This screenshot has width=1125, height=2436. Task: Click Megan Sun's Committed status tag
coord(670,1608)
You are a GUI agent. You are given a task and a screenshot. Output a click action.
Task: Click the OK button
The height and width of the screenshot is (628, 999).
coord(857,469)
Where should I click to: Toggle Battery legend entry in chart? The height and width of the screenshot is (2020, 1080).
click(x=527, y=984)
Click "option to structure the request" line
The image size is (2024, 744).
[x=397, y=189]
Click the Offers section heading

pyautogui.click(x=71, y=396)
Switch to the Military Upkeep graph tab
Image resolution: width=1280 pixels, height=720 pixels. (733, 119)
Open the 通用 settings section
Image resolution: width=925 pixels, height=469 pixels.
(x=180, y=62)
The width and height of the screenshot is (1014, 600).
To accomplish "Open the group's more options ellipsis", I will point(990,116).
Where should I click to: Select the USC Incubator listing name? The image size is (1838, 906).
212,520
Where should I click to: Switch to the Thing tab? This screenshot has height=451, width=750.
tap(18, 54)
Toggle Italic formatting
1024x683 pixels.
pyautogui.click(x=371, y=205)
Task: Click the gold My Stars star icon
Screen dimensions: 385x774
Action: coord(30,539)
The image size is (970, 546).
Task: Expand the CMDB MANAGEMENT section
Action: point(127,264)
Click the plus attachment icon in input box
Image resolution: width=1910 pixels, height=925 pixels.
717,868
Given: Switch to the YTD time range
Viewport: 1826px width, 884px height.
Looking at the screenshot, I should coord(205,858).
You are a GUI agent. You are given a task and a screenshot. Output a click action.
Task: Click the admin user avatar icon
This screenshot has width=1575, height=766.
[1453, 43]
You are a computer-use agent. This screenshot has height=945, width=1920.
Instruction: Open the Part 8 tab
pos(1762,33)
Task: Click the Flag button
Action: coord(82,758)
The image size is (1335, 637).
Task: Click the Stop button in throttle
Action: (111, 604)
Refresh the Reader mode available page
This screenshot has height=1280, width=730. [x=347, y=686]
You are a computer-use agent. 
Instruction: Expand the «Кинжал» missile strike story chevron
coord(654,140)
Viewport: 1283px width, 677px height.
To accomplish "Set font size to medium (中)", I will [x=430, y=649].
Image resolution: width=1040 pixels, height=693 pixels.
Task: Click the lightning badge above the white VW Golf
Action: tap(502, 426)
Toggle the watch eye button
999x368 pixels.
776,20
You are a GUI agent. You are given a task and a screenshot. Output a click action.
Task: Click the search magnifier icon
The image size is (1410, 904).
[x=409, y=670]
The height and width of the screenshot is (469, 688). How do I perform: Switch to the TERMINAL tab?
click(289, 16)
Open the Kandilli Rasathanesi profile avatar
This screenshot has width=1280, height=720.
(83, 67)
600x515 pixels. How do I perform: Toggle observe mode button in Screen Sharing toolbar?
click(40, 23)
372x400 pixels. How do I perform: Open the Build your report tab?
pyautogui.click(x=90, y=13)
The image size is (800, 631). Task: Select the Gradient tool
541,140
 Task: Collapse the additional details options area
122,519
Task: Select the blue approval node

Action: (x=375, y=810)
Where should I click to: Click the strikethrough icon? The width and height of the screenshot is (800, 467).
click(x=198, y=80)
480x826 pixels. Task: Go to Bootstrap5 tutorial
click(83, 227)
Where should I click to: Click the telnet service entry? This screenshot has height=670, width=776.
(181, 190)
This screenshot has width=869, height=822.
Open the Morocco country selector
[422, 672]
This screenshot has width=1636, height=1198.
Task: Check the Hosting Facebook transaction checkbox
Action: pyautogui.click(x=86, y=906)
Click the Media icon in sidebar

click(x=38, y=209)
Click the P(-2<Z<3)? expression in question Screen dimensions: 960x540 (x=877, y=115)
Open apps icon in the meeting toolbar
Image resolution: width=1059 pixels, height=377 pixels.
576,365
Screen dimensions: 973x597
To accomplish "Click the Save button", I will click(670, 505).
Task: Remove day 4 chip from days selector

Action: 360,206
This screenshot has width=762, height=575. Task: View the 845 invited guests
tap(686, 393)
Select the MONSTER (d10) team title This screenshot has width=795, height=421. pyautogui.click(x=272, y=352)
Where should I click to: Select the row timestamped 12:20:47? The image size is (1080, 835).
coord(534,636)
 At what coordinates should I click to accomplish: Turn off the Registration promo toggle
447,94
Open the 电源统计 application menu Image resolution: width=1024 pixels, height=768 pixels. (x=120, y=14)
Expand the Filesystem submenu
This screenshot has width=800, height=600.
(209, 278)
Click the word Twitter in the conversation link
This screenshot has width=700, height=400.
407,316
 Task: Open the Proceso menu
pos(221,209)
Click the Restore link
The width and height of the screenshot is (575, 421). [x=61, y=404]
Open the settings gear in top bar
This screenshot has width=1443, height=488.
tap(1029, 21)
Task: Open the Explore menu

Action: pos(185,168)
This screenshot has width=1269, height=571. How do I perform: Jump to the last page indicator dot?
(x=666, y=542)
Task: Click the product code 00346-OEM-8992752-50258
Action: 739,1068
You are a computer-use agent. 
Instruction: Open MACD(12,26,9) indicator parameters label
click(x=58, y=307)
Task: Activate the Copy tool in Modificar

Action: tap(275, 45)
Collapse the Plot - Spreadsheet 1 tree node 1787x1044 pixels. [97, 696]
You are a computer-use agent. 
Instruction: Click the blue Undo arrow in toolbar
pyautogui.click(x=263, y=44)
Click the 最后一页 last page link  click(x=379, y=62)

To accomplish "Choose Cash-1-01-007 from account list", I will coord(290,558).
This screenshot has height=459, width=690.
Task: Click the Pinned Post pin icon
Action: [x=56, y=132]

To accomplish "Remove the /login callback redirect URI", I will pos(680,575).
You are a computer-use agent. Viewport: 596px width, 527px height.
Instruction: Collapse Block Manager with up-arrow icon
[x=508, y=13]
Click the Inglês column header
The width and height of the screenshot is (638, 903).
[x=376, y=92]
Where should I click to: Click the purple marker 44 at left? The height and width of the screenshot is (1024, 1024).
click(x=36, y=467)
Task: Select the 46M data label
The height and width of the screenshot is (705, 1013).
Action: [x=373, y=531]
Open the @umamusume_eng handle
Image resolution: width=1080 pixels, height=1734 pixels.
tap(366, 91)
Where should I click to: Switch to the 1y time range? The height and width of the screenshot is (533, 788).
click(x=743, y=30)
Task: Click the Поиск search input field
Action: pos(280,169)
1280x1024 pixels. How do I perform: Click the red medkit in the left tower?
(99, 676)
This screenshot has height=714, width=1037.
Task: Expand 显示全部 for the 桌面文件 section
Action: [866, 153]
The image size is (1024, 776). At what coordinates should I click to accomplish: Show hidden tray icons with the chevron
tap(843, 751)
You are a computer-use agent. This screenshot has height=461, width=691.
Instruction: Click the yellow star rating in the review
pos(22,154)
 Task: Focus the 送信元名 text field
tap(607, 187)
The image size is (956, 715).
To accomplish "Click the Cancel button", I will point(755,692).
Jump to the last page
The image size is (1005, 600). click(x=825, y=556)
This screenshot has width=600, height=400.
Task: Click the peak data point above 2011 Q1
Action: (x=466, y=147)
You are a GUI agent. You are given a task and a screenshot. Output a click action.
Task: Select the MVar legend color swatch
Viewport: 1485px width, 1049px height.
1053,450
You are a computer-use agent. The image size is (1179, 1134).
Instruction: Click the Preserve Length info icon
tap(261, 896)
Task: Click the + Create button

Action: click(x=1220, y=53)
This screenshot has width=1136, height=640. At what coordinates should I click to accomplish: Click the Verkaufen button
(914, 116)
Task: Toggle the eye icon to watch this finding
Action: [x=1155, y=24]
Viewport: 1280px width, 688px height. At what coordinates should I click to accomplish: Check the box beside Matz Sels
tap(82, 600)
★ ★ ★ ★ ★ ★ ★
> [PROBLEM]: Line by line, set the records above down again exactly.

> [WORKED SOLUTION]:
This screenshot has width=1125, height=2436. Task: Click Megan Sun's Committed status tag
coord(670,1608)
You are a GUI agent. You are given a task and a screenshot. Output a click action.
Task: Click the OK button
The height and width of the screenshot is (628, 999).
coord(857,469)
Where should I click to: Toggle Battery legend entry in chart? The height and width of the screenshot is (2020, 1080).
click(x=527, y=984)
Click "option to structure the request" line
The image size is (2024, 744).
[x=397, y=189]
Click the Offers section heading

pyautogui.click(x=71, y=396)
Switch to the Military Upkeep graph tab
Image resolution: width=1280 pixels, height=720 pixels. (733, 119)
Open the 通用 settings section
Image resolution: width=925 pixels, height=469 pixels.
(x=180, y=62)
The width and height of the screenshot is (1014, 600).
To accomplish "Open the group's more options ellipsis", I will point(990,116).
Where should I click to: Select the USC Incubator listing name? The image size is (1838, 906).
212,520
Where should I click to: Switch to the Thing tab? This screenshot has height=451, width=750.
tap(18, 54)
Toggle Italic formatting
1024x683 pixels.
pyautogui.click(x=371, y=205)
Task: Click the gold My Stars star icon
Screen dimensions: 385x774
Action: coord(30,539)
The image size is (970, 546).
Task: Expand the CMDB MANAGEMENT section
Action: point(127,264)
Click the plus attachment icon in input box
Image resolution: width=1910 pixels, height=925 pixels.
717,868
Given: Switch to the YTD time range
Viewport: 1826px width, 884px height.
Looking at the screenshot, I should coord(205,858).
You are a GUI agent. You are given a task and a screenshot. Output a click action.
Task: Click the admin user avatar icon
This screenshot has width=1575, height=766.
[1453, 43]
You are a computer-use agent. This screenshot has height=945, width=1920.
Instruction: Open the Part 8 tab
pos(1762,33)
Task: Click the Flag button
Action: coord(82,758)
The image size is (1335, 637).
Task: Click the Stop button in throttle
Action: (111, 604)
Refresh the Reader mode available page
This screenshot has height=1280, width=730. [x=347, y=686]
You are a computer-use agent. 
Instruction: Expand the «Кинжал» missile strike story chevron
coord(654,140)
Viewport: 1283px width, 677px height.
To accomplish "Set font size to medium (中)", I will [x=430, y=649].
Image resolution: width=1040 pixels, height=693 pixels.
Task: Click the lightning badge above the white VW Golf
Action: tap(502, 426)
Toggle the watch eye button
999x368 pixels.
776,20
You are a GUI agent. You are given a task and a screenshot. Output a click action.
Task: Click the search magnifier icon
The image size is (1410, 904).
[x=409, y=670]
The height and width of the screenshot is (469, 688). How do I perform: Switch to the TERMINAL tab?
click(289, 16)
Open the Kandilli Rasathanesi profile avatar
This screenshot has width=1280, height=720.
(83, 67)
600x515 pixels. How do I perform: Toggle observe mode button in Screen Sharing toolbar?
click(40, 23)
372x400 pixels. How do I perform: Open the Build your report tab?
pyautogui.click(x=90, y=13)
The image size is (800, 631). Task: Select the Gradient tool
541,140
 Task: Collapse the additional details options area
122,519
Task: Select the blue approval node

Action: (x=375, y=810)
Where should I click to: Click the strikethrough icon? The width and height of the screenshot is (800, 467).
click(x=198, y=80)
480x826 pixels. Task: Go to Bootstrap5 tutorial
click(83, 227)
Where should I click to: Click the telnet service entry? This screenshot has height=670, width=776.
(181, 190)
This screenshot has width=869, height=822.
Open the Morocco country selector
[422, 672]
This screenshot has width=1636, height=1198.
Task: Check the Hosting Facebook transaction checkbox
Action: pyautogui.click(x=86, y=906)
Click the Media icon in sidebar

click(x=38, y=209)
Click the P(-2<Z<3)? expression in question Screen dimensions: 960x540 (x=877, y=115)
Open apps icon in the meeting toolbar
Image resolution: width=1059 pixels, height=377 pixels.
576,365
Screen dimensions: 973x597
To accomplish "Click the Save button", I will click(670, 505).
Task: Remove day 4 chip from days selector

Action: 360,206
This screenshot has width=762, height=575. Task: View the 845 invited guests
tap(686, 393)
Select the MONSTER (d10) team title This screenshot has width=795, height=421. pyautogui.click(x=272, y=352)
Where should I click to: Select the row timestamped 12:20:47? The image size is (1080, 835).
coord(534,636)
 At what coordinates should I click to accomplish: Turn off the Registration promo toggle
447,94
Open the 电源统计 application menu Image resolution: width=1024 pixels, height=768 pixels. (x=120, y=14)
Expand the Filesystem submenu
This screenshot has width=800, height=600.
(209, 278)
Click the word Twitter in the conversation link
This screenshot has width=700, height=400.
407,316
 Task: Open the Proceso menu
pos(221,209)
Click the Restore link
The width and height of the screenshot is (575, 421). [x=61, y=404]
Open the settings gear in top bar
This screenshot has width=1443, height=488.
tap(1029, 21)
Task: Open the Explore menu

Action: pos(185,168)
This screenshot has width=1269, height=571. How do I perform: Jump to the last page indicator dot?
(x=666, y=542)
Task: Click the product code 00346-OEM-8992752-50258
Action: 739,1068
You are a computer-use agent. 
Instruction: Open MACD(12,26,9) indicator parameters label
click(x=58, y=307)
Task: Activate the Copy tool in Modificar

Action: tap(275, 45)
Collapse the Plot - Spreadsheet 1 tree node 1787x1044 pixels. [97, 696]
You are a computer-use agent. 
Instruction: Click the blue Undo arrow in toolbar
pyautogui.click(x=263, y=44)
Click the 最后一页 last page link  click(x=379, y=62)

To accomplish "Choose Cash-1-01-007 from account list", I will coord(290,558).
This screenshot has height=459, width=690.
Task: Click the Pinned Post pin icon
Action: [x=56, y=132]

To accomplish "Remove the /login callback redirect URI", I will pos(680,575).
You are a computer-use agent. Viewport: 596px width, 527px height.
Instruction: Collapse Block Manager with up-arrow icon
[x=508, y=13]
Click the Inglês column header
The width and height of the screenshot is (638, 903).
[x=376, y=92]
Where should I click to: Click the purple marker 44 at left? The height and width of the screenshot is (1024, 1024).
click(x=36, y=467)
Task: Select the 46M data label
The height and width of the screenshot is (705, 1013).
Action: [x=373, y=531]
Open the @umamusume_eng handle
Image resolution: width=1080 pixels, height=1734 pixels.
tap(366, 91)
Where should I click to: Switch to the 1y time range? The height and width of the screenshot is (533, 788).
click(x=743, y=30)
Task: Click the Поиск search input field
Action: pos(280,169)
1280x1024 pixels. How do I perform: Click the red medkit in the left tower?
(99, 676)
This screenshot has height=714, width=1037.
Task: Expand 显示全部 for the 桌面文件 section
Action: [866, 153]
The image size is (1024, 776). At what coordinates should I click to accomplish: Show hidden tray icons with the chevron
tap(843, 751)
You are a computer-use agent. This screenshot has height=461, width=691.
Instruction: Click the yellow star rating in the review
pos(22,154)
 Task: Focus the 送信元名 text field
tap(607, 187)
The image size is (956, 715).
To accomplish "Click the Cancel button", I will point(755,692).
Jump to the last page
The image size is (1005, 600). click(x=825, y=556)
This screenshot has width=600, height=400.
Task: Click the peak data point above 2011 Q1
Action: (x=466, y=147)
You are a GUI agent. You are given a task and a screenshot. Output a click action.
Task: Select the MVar legend color swatch
Viewport: 1485px width, 1049px height.
1053,450
You are a computer-use agent. The image size is (1179, 1134).
Instruction: Click the Preserve Length info icon
tap(261, 896)
Task: Click the + Create button

Action: click(x=1220, y=53)
This screenshot has width=1136, height=640. At what coordinates should I click to accomplish: Click the Verkaufen button
(914, 116)
Task: Toggle the eye icon to watch this finding
Action: [x=1155, y=24]
Viewport: 1280px width, 688px height. At what coordinates should I click to accomplish: Check the box beside Matz Sels
tap(82, 600)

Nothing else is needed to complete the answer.